## Assignment
Output the material exactly, keeping every line intact.

## Provided data

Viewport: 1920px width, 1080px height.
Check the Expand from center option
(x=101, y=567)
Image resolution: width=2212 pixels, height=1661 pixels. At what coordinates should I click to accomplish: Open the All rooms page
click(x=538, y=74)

## Response box
Viewport: 1920px width, 1080px height.
Check the Expand from center option
(x=101, y=567)
Image resolution: width=2212 pixels, height=1661 pixels. At what coordinates should I click to accomplish: Open the All rooms page
click(x=538, y=74)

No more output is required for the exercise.